The process began with consulting pupils, parents and carers, governors and external consultants on the school’s existing catering provision, before taking a closer look at the food education pupils received and considering ways in which they could be taught lifelong positive eating habits.

Consequently, there’s now a ‘healthy eating thread’ running throughout the school that begins with the ready availability of fresh fruit and water in nursery, and culminates in Year 6 lessons where pupils study a wide range of ingredients before learning how to create balanced meals.

Lunchtimes at Holy Trinity also saw major changes, and now resemble restaurant or family dining experiences. The adults and children eat lunch together seated at round tables, using proper cutlery and crockery, which has enabled informal interactions between staff and pupils and helped build trust and foster constructive relationships outside the classroom.

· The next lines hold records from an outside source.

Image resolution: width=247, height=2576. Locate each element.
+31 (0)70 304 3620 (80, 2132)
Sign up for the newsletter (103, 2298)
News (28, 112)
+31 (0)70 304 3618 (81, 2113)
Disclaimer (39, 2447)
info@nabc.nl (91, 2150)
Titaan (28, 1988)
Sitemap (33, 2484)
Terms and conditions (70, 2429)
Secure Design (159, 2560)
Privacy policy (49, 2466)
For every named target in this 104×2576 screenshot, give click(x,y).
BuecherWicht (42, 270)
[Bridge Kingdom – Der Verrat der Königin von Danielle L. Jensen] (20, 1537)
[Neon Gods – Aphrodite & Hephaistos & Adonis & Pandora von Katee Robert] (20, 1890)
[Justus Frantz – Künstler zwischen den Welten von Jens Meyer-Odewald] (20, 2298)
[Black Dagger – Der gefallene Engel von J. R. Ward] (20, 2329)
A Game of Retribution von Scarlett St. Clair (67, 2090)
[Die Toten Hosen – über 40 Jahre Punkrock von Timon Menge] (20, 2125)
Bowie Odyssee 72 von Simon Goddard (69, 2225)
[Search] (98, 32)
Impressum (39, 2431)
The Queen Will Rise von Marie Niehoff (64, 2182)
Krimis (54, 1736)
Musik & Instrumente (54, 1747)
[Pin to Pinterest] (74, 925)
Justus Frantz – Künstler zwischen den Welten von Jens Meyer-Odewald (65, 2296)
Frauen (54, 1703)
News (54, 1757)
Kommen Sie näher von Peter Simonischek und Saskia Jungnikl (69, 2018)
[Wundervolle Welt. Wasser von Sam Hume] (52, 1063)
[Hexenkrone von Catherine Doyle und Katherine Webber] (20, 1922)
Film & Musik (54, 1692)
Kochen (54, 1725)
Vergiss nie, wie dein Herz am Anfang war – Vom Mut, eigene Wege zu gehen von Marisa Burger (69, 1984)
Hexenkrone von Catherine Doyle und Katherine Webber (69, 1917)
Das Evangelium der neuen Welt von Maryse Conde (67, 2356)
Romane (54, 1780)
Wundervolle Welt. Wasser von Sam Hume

The parental engagement part of the process was introduced via parents’ evenings, which saw staff speak to parents of pupils who brought in packed lunches to ensure said parents were making informed choices. This was intended as a preventative, more consensual approach to avoiding the issues that might arise if the contents of pupils’ packed lunched were to be actively ‘policed.’

As Barnett explains, “Educating families as a whole is a key priority for us, and that starts with cooking healthy meals from scratch. We want to do more work with parents, and we have plans to bring small groups of parents in for cooking clubs and to visit certain places where they can learn more and spread that message to other parents. All of that has a positive knock-on effect for both the school and the community.”

The school is planning to further develop these efforts by inviting groups of three or four parents to spend some time in the school’s kitchen, where they’ll get to find out more about the physical and mental health benefits of healthier eating for young children.

“Eating healthier is vitally important because the by-product of a healthier, better educated primary school child is lower obesity, stronger family bonds, better eyesight, better teeth and attitudes towards alcohol and smoking, and much more,” concludes Barnett. “It has to start somewhere – and we think the best place to start is at school meal times.”